- Opening Delimiter -
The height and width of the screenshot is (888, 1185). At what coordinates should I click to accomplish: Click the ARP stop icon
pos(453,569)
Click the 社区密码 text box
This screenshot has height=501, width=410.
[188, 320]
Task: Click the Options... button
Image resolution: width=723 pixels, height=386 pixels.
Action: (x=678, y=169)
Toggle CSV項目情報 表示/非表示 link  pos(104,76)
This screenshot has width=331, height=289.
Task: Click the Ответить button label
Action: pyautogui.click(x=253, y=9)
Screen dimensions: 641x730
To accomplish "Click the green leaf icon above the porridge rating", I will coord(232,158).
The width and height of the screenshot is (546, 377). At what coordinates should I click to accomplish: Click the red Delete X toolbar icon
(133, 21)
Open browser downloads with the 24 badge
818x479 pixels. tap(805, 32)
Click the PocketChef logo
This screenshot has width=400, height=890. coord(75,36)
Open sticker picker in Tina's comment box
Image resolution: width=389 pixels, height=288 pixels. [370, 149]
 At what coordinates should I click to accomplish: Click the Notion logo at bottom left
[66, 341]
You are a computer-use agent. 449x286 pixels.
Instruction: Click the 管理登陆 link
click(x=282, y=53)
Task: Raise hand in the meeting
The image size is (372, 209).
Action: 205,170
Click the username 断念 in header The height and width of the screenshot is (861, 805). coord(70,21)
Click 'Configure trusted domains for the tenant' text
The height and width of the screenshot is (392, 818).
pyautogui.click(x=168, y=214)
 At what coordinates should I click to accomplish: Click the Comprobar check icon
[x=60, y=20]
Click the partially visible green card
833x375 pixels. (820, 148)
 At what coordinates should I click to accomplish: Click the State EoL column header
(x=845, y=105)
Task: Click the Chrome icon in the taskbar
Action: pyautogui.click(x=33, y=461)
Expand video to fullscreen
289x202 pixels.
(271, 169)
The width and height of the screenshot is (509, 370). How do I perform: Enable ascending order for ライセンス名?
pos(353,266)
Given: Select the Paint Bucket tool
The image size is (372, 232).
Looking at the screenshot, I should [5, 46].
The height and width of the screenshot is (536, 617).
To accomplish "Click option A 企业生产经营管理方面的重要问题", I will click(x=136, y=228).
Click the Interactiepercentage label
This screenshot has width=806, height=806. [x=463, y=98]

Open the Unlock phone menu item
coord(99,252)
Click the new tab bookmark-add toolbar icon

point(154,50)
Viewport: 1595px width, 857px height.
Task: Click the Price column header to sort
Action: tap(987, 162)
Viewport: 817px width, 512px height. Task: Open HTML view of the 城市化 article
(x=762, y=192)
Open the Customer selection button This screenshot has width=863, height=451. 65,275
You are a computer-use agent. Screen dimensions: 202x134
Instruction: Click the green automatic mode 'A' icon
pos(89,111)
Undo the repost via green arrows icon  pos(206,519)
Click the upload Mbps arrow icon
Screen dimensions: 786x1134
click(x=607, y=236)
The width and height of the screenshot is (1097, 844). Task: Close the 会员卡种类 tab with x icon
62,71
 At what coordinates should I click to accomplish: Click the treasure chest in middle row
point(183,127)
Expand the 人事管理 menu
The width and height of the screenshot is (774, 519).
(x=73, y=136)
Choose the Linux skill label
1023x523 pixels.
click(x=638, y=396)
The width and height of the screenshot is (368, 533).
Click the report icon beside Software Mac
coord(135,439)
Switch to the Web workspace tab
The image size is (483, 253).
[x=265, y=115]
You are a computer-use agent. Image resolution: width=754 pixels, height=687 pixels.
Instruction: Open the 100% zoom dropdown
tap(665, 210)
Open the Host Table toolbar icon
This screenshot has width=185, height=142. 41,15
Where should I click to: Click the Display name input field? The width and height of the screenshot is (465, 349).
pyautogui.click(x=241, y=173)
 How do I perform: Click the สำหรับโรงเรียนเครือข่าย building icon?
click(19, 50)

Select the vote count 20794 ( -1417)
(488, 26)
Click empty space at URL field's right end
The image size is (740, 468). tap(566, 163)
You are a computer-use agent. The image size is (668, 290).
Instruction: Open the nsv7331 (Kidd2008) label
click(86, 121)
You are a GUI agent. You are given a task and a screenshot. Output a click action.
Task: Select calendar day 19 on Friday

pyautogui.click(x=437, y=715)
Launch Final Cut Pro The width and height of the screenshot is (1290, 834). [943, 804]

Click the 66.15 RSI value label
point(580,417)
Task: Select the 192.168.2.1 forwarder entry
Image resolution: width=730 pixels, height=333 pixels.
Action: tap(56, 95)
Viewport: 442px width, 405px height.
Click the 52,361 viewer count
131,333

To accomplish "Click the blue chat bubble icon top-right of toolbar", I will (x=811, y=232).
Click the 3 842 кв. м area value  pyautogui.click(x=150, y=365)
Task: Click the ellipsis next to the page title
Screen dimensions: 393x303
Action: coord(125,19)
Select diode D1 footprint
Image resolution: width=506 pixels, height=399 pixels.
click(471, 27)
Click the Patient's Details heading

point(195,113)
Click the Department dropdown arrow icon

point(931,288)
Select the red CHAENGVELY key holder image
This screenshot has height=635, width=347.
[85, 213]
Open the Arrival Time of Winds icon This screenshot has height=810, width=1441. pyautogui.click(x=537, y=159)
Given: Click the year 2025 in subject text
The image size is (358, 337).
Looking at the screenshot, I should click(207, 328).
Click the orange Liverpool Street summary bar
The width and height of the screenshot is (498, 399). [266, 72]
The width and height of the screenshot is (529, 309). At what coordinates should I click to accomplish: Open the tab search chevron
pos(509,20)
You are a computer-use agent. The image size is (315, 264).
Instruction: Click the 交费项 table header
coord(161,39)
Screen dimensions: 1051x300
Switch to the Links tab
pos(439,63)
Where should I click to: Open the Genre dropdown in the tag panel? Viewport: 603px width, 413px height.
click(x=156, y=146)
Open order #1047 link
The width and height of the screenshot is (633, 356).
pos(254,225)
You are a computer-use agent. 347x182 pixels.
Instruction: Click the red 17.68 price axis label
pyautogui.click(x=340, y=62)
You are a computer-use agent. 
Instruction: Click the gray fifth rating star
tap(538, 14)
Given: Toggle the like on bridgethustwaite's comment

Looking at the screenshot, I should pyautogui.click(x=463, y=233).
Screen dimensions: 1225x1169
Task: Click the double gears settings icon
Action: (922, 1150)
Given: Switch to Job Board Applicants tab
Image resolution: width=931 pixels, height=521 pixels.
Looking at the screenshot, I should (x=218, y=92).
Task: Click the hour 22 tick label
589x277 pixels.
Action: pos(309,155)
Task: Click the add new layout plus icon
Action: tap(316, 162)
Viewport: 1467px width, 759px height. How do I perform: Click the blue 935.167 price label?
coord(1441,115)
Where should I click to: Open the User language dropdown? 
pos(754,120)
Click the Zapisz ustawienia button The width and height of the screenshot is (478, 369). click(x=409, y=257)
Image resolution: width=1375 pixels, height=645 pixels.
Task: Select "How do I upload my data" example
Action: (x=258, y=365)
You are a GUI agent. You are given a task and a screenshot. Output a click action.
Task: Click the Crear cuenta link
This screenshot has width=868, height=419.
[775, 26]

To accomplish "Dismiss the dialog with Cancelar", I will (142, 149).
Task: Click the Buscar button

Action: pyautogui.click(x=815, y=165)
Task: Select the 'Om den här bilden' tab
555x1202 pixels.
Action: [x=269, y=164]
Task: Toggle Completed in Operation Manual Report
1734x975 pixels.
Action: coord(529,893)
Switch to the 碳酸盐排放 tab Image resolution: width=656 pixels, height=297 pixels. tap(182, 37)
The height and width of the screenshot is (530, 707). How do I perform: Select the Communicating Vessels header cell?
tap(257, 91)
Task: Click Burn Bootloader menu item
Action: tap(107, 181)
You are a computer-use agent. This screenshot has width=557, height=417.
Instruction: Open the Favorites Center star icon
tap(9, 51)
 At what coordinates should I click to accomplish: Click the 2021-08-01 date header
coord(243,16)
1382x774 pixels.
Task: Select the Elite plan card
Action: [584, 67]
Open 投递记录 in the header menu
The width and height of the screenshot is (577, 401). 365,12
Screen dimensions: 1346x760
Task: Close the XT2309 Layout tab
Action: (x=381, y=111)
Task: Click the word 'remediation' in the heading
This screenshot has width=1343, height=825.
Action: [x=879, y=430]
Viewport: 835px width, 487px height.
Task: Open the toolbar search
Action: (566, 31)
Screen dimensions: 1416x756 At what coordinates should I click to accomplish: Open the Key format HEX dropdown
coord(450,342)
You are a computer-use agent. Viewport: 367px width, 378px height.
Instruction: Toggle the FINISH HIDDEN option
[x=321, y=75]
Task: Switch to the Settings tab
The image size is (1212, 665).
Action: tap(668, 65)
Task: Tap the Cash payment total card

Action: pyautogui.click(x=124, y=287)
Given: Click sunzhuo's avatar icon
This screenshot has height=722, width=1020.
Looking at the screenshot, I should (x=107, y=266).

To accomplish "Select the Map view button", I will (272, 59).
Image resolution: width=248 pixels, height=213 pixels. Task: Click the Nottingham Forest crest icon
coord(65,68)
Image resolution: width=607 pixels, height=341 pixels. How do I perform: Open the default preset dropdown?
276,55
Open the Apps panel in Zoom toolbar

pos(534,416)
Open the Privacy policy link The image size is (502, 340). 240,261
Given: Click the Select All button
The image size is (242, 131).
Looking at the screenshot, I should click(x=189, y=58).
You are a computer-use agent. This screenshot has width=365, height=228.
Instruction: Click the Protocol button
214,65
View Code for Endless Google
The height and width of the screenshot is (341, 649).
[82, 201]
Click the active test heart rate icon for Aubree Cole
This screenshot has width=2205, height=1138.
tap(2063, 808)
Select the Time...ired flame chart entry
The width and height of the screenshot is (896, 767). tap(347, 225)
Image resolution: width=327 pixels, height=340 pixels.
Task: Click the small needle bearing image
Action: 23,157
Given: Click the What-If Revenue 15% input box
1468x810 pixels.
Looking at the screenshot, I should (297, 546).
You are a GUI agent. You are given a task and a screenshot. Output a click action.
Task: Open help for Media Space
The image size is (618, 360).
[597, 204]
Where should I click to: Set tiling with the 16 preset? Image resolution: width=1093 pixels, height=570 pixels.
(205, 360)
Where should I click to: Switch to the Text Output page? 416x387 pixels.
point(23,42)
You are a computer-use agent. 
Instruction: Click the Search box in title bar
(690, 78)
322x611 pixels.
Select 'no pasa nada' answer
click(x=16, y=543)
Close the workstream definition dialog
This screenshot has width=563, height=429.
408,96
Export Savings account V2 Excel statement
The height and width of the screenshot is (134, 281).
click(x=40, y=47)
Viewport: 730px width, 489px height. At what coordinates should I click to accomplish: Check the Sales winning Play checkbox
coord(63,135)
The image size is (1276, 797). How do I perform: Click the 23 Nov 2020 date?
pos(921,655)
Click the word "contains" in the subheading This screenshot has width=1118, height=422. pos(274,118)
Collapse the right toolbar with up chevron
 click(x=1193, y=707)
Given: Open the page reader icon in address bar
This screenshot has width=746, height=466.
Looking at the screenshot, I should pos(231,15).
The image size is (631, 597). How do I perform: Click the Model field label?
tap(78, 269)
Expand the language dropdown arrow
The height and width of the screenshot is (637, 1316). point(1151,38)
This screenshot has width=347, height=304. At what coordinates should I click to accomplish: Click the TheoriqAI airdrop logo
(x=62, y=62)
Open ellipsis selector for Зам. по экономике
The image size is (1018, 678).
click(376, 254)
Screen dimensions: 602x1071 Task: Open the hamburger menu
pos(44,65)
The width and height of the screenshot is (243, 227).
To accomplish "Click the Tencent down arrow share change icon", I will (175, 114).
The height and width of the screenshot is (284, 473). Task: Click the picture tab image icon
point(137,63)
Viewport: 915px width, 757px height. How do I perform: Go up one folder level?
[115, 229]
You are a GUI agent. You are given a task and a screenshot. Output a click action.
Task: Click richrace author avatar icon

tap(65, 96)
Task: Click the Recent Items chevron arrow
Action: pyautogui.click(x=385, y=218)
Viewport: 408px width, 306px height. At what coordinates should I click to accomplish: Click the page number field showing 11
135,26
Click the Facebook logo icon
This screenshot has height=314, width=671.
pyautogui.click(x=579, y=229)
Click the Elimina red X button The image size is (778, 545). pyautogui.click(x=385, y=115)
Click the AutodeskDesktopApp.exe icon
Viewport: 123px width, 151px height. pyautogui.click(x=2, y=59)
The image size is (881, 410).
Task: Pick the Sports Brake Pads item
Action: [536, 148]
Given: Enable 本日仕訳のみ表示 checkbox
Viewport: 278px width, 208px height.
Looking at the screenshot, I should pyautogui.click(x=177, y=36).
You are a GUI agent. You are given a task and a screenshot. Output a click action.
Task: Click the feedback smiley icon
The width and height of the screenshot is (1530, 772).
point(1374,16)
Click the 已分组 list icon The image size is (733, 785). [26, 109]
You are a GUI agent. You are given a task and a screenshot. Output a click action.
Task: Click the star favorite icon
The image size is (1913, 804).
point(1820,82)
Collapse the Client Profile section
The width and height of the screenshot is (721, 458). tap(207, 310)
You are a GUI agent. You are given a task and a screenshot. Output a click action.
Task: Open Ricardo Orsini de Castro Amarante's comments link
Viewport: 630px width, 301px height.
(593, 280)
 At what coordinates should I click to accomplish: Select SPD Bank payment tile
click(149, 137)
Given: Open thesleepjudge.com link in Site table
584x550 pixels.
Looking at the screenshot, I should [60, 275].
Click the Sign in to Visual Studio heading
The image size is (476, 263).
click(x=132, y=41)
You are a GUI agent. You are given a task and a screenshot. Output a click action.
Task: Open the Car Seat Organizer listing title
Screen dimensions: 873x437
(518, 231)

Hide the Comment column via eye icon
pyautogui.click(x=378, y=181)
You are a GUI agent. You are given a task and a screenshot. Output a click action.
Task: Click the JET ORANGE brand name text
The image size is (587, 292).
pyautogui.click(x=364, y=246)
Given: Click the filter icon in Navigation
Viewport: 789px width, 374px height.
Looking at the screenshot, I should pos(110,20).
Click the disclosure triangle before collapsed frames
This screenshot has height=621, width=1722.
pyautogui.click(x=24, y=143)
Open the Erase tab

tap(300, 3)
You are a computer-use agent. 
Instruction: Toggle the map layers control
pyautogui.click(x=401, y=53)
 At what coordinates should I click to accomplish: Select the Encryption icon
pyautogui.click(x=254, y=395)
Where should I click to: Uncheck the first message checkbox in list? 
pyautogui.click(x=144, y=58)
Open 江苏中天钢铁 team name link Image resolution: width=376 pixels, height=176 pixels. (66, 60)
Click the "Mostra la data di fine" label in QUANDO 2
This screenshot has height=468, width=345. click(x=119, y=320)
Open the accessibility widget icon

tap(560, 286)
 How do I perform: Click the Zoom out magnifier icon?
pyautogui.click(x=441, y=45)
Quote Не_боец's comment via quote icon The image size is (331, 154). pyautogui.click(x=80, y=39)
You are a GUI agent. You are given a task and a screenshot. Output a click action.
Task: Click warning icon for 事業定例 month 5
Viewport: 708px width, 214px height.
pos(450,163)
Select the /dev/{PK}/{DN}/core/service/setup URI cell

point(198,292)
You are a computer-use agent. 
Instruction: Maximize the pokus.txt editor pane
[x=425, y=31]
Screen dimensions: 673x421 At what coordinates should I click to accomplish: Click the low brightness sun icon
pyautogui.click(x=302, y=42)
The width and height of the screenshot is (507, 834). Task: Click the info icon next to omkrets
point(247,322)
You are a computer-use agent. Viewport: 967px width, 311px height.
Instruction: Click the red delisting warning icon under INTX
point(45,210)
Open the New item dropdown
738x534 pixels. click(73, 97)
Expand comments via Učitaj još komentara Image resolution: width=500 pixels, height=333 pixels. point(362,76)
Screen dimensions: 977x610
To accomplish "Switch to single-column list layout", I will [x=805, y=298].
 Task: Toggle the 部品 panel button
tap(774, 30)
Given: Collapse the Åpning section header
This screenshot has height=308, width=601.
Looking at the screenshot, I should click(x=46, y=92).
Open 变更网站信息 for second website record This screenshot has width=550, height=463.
- Closing Delimiter -
• [Activity]:
Print again the lines of the entries above that fall between the line holding "Instruction: Click the Search" and the line holding "The width and height of the screenshot is (243, 227).", inclusive, exactly as they stand.

• [Exercise output]:
Instruction: Click the Search box in title bar
(690, 78)
322x611 pixels.
Select 'no pasa nada' answer
click(x=16, y=543)
Close the workstream definition dialog
This screenshot has width=563, height=429.
408,96
Export Savings account V2 Excel statement
The height and width of the screenshot is (134, 281).
click(x=40, y=47)
Viewport: 730px width, 489px height. At what coordinates should I click to accomplish: Check the Sales winning Play checkbox
coord(63,135)
The image size is (1276, 797). How do I perform: Click the 23 Nov 2020 date?
pos(921,655)
Click the word "contains" in the subheading This screenshot has width=1118, height=422. pos(274,118)
Collapse the right toolbar with up chevron
 click(x=1193, y=707)
Given: Open the page reader icon in address bar
This screenshot has width=746, height=466.
Looking at the screenshot, I should pos(231,15).
The image size is (631, 597). How do I perform: Click the Model field label?
tap(78, 269)
Expand the language dropdown arrow
The height and width of the screenshot is (637, 1316). point(1151,38)
This screenshot has width=347, height=304. At what coordinates should I click to accomplish: Click the TheoriqAI airdrop logo
(x=62, y=62)
Open ellipsis selector for Зам. по экономике
The image size is (1018, 678).
click(376, 254)
Screen dimensions: 602x1071 Task: Open the hamburger menu
pos(44,65)
The width and height of the screenshot is (243, 227).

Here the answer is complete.